### TASK STATEMENT
Every entry is to be reproduced word for word, but the images are not.

### EXERCISE INPUT
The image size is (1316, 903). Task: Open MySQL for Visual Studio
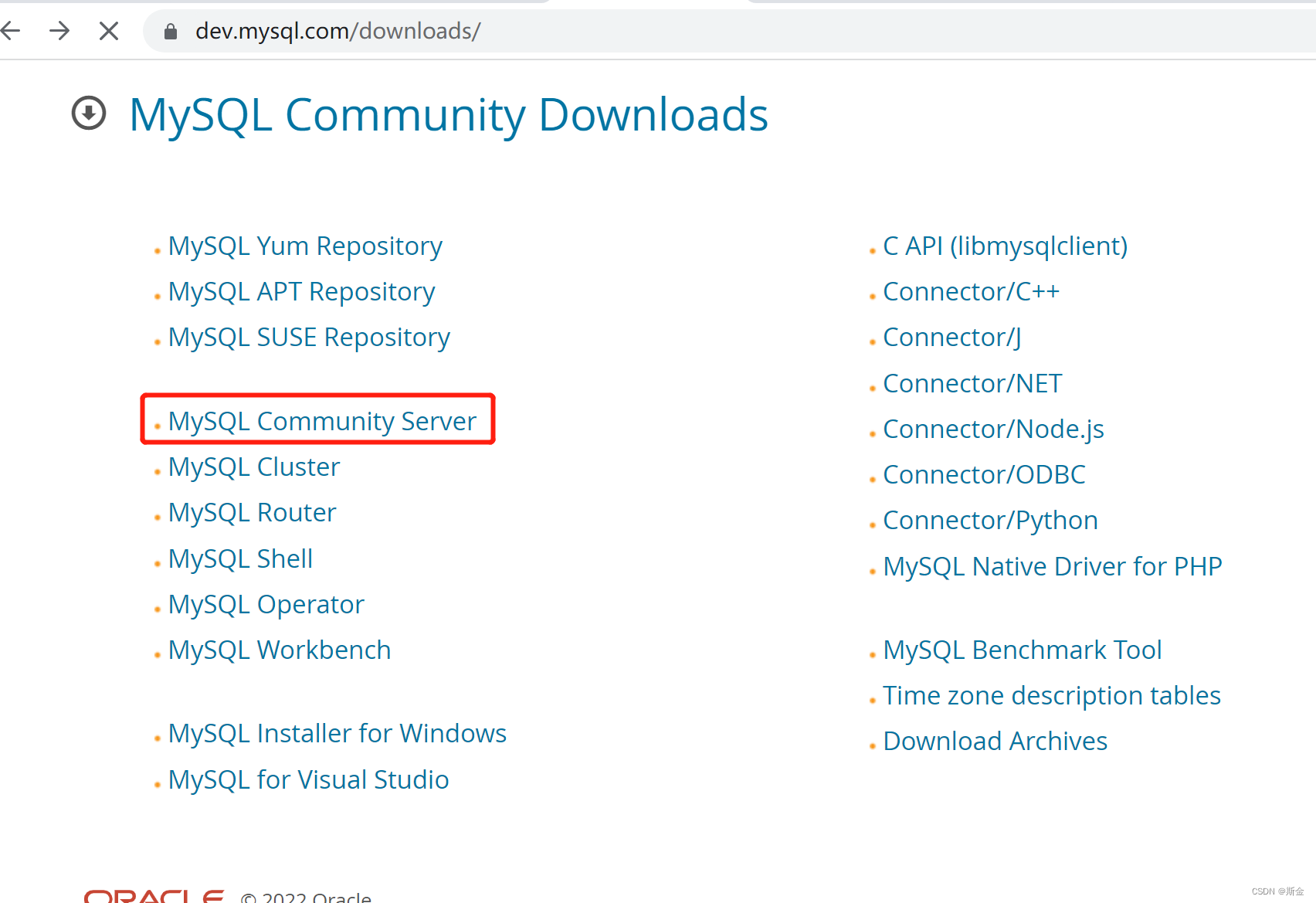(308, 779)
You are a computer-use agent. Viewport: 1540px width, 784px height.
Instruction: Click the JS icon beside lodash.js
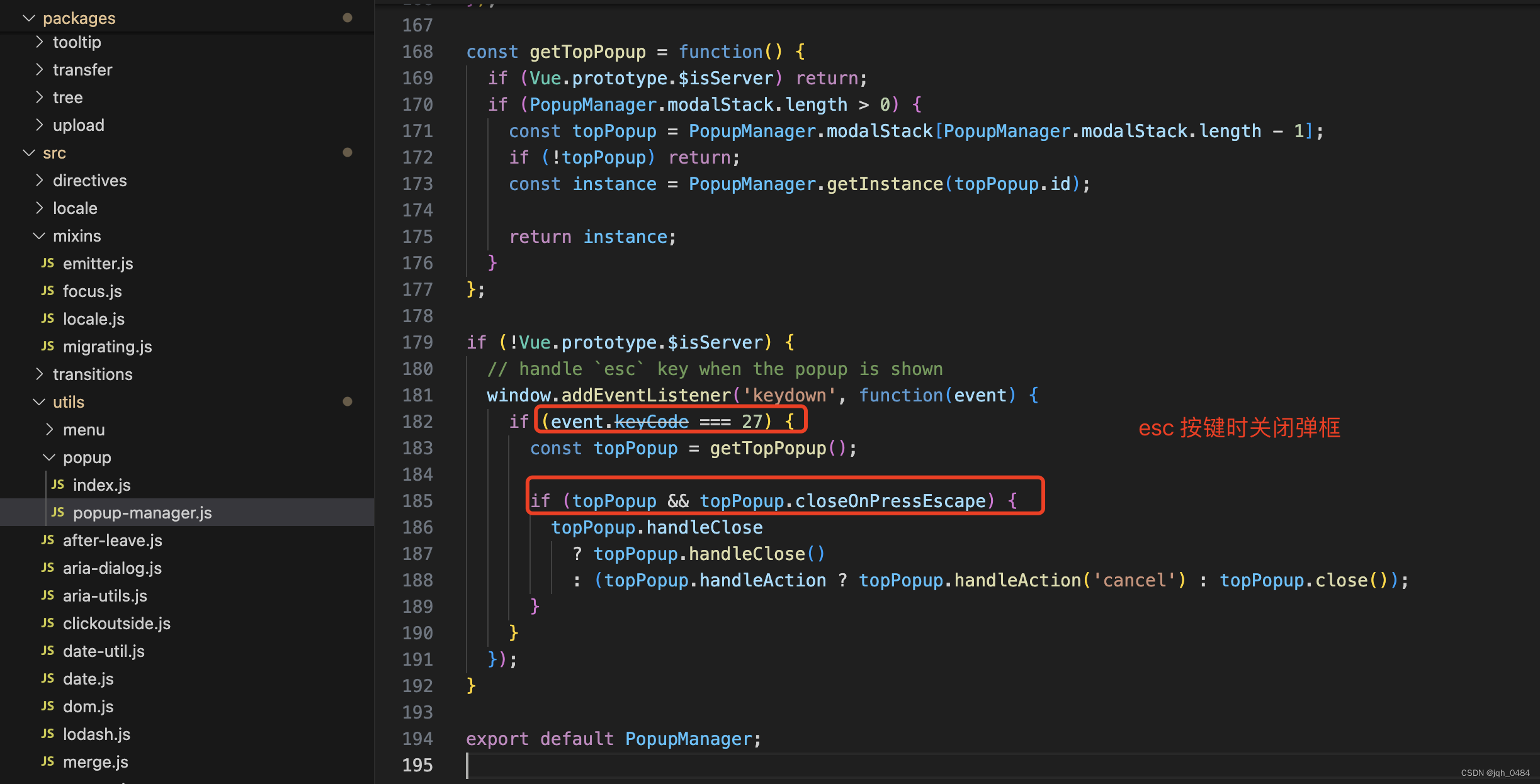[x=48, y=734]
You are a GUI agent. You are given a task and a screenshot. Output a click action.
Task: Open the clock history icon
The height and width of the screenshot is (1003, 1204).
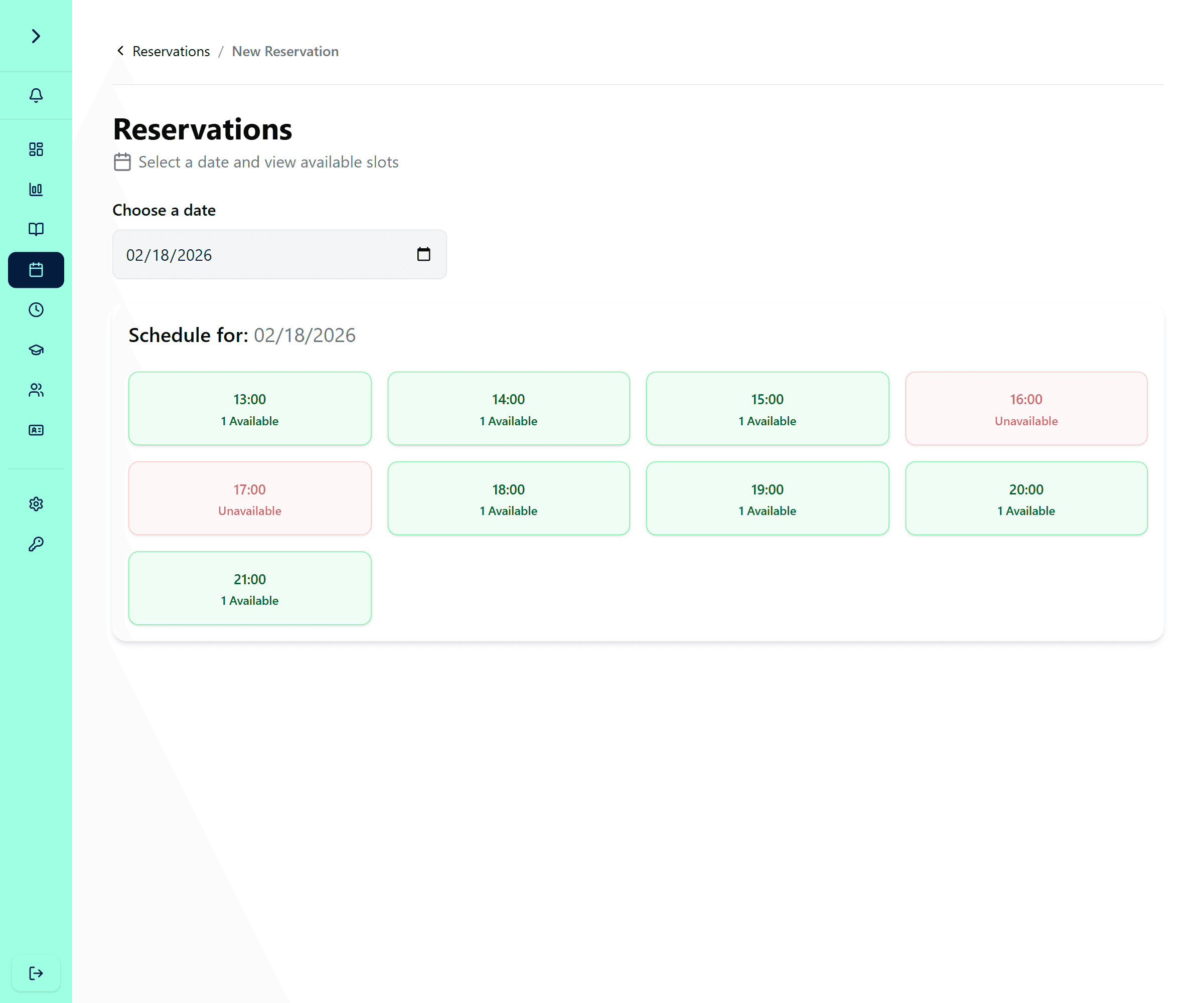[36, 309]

### RESULT OF THIS TASK
The image size is (1316, 903). Task: Open MySQL for Visual Studio
(308, 779)
You are a computer-use agent. Viewport: 1540px width, 784px height.
Instruction: Click the JS icon beside lodash.js
[x=48, y=734]
You are a GUI agent. You are given a task and a screenshot. Output a click action.
Task: Open the clock history icon
The height and width of the screenshot is (1003, 1204).
[36, 309]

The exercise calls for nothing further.